*** Input material ***

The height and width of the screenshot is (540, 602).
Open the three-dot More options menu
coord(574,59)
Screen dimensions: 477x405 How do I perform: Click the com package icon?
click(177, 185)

*** End of Input material ***

#### Exercise directions:
Your task is to print all of the records exactly.

#### Task output:
The height and width of the screenshot is (540, 602).
Open the three-dot More options menu
coord(574,59)
Screen dimensions: 477x405 How do I perform: Click the com package icon?
click(177, 185)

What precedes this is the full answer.